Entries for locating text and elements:
________________________________________

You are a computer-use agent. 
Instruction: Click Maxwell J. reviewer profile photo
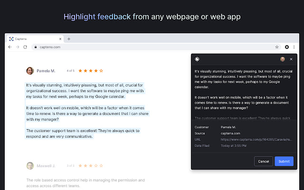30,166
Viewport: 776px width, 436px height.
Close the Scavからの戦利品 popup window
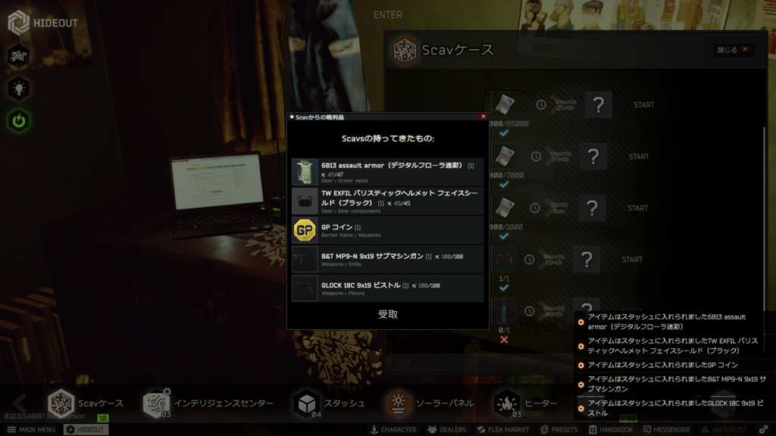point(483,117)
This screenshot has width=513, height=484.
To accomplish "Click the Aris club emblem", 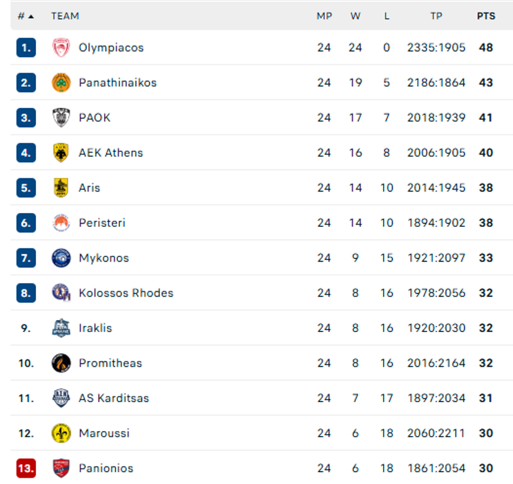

________________________________________

Rewrite the records from the line containing "This screenshot has width=513, height=484." through the end of the records, with "image" in place of "screenshot" and everything else unchanged. Leave the pictures out of your answer.

This image has width=513, height=484.
To accomplish "Click the Aris club emblem", 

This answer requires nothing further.